Exercise description >> Quote these rows back word for word.

(Element and text position data)
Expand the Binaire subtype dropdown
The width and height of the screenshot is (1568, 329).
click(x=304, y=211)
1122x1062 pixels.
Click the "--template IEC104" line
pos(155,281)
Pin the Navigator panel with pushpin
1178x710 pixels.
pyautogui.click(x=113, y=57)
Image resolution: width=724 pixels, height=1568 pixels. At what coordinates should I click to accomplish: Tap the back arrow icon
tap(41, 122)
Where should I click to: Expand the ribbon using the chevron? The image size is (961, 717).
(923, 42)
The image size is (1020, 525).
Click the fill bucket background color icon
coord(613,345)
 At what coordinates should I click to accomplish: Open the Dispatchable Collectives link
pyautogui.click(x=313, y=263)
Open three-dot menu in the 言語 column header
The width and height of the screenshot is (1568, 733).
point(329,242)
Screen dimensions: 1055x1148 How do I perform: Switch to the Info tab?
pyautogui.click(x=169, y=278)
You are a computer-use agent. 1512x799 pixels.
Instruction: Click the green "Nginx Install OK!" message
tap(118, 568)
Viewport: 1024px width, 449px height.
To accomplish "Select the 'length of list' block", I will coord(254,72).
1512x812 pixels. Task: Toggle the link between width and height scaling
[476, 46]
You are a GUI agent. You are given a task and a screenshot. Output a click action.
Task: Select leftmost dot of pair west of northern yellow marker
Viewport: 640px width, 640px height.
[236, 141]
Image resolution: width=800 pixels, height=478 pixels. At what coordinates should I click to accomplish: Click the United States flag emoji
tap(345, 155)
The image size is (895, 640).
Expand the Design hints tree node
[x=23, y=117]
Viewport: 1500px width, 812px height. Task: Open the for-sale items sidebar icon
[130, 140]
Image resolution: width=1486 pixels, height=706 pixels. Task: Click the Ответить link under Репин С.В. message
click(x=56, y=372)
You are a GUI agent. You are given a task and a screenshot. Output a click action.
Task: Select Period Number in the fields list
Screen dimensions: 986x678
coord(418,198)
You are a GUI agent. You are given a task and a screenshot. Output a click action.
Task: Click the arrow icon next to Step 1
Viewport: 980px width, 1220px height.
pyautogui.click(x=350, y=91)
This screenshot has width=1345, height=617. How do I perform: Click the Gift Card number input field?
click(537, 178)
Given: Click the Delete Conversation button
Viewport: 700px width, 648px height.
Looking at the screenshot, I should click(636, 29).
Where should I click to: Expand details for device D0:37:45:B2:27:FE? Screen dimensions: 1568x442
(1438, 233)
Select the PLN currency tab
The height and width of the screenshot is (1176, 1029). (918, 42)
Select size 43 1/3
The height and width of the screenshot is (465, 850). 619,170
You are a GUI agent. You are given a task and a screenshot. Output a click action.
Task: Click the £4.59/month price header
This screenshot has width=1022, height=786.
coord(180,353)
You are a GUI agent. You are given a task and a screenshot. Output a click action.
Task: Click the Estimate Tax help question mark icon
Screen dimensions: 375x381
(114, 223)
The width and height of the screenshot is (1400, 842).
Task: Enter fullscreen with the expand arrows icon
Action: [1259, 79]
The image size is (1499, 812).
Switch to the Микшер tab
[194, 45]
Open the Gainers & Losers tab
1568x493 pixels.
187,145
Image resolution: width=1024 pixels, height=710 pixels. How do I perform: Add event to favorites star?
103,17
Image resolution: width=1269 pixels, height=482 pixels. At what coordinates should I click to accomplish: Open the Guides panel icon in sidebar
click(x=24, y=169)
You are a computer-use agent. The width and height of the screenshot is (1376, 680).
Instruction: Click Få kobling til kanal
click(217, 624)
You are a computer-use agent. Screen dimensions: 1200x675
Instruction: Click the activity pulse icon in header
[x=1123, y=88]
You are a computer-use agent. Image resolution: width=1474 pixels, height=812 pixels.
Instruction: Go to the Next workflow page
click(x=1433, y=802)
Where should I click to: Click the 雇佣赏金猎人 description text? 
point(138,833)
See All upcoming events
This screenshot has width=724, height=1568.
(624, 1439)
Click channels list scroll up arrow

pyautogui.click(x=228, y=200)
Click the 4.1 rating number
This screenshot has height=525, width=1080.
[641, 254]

Written solution >>
Expand the Binaire subtype dropdown
The width and height of the screenshot is (1568, 329).
click(x=304, y=211)
1122x1062 pixels.
Click the "--template IEC104" line
pos(155,281)
Pin the Navigator panel with pushpin
1178x710 pixels.
pyautogui.click(x=113, y=57)
Image resolution: width=724 pixels, height=1568 pixels. At what coordinates should I click to accomplish: Tap the back arrow icon
tap(41, 122)
Where should I click to: Expand the ribbon using the chevron? The image size is (961, 717).
(923, 42)
The image size is (1020, 525).
Click the fill bucket background color icon
coord(613,345)
 At what coordinates should I click to accomplish: Open the Dispatchable Collectives link
pyautogui.click(x=313, y=263)
Open three-dot menu in the 言語 column header
The width and height of the screenshot is (1568, 733).
point(329,242)
Screen dimensions: 1055x1148 How do I perform: Switch to the Info tab?
pyautogui.click(x=169, y=278)
You are a computer-use agent. 1512x799 pixels.
Instruction: Click the green "Nginx Install OK!" message
tap(118, 568)
Viewport: 1024px width, 449px height.
To accomplish "Select the 'length of list' block", I will coord(254,72).
1512x812 pixels. Task: Toggle the link between width and height scaling
[476, 46]
You are a GUI agent. You are given a task and a screenshot. Output a click action.
Task: Select leftmost dot of pair west of northern yellow marker
Viewport: 640px width, 640px height.
[236, 141]
Image resolution: width=800 pixels, height=478 pixels. At what coordinates should I click to accomplish: Click the United States flag emoji
tap(345, 155)
The image size is (895, 640).
Expand the Design hints tree node
[x=23, y=117]
Viewport: 1500px width, 812px height. Task: Open the for-sale items sidebar icon
[130, 140]
Image resolution: width=1486 pixels, height=706 pixels. Task: Click the Ответить link under Репин С.В. message
click(x=56, y=372)
You are a GUI agent. You are given a task and a screenshot. Output a click action.
Task: Select Period Number in the fields list
Screen dimensions: 986x678
coord(418,198)
You are a GUI agent. You are given a task and a screenshot. Output a click action.
Task: Click the arrow icon next to Step 1
Viewport: 980px width, 1220px height.
pyautogui.click(x=350, y=91)
This screenshot has width=1345, height=617. How do I perform: Click the Gift Card number input field?
click(537, 178)
Given: Click the Delete Conversation button
Viewport: 700px width, 648px height.
Looking at the screenshot, I should click(636, 29).
Where should I click to: Expand details for device D0:37:45:B2:27:FE? Screen dimensions: 1568x442
(1438, 233)
Select the PLN currency tab
The height and width of the screenshot is (1176, 1029). (918, 42)
Select size 43 1/3
The height and width of the screenshot is (465, 850). 619,170
You are a GUI agent. You are given a task and a screenshot. Output a click action.
Task: Click the £4.59/month price header
This screenshot has width=1022, height=786.
coord(180,353)
You are a GUI agent. You are given a task and a screenshot. Output a click action.
Task: Click the Estimate Tax help question mark icon
Screen dimensions: 375x381
(114, 223)
The width and height of the screenshot is (1400, 842).
Task: Enter fullscreen with the expand arrows icon
Action: [1259, 79]
The image size is (1499, 812).
Switch to the Микшер tab
[194, 45]
Open the Gainers & Losers tab
1568x493 pixels.
187,145
Image resolution: width=1024 pixels, height=710 pixels. How do I perform: Add event to favorites star?
103,17
Image resolution: width=1269 pixels, height=482 pixels. At what coordinates should I click to accomplish: Open the Guides panel icon in sidebar
click(x=24, y=169)
You are a computer-use agent. The width and height of the screenshot is (1376, 680).
Instruction: Click Få kobling til kanal
click(217, 624)
You are a computer-use agent. Screen dimensions: 1200x675
Instruction: Click the activity pulse icon in header
[x=1123, y=88]
You are a computer-use agent. Image resolution: width=1474 pixels, height=812 pixels.
Instruction: Go to the Next workflow page
click(x=1433, y=802)
Where should I click to: Click the 雇佣赏金猎人 description text? 
point(138,833)
See All upcoming events
This screenshot has width=724, height=1568.
(624, 1439)
Click channels list scroll up arrow

pyautogui.click(x=228, y=200)
Click the 4.1 rating number
This screenshot has height=525, width=1080.
[641, 254]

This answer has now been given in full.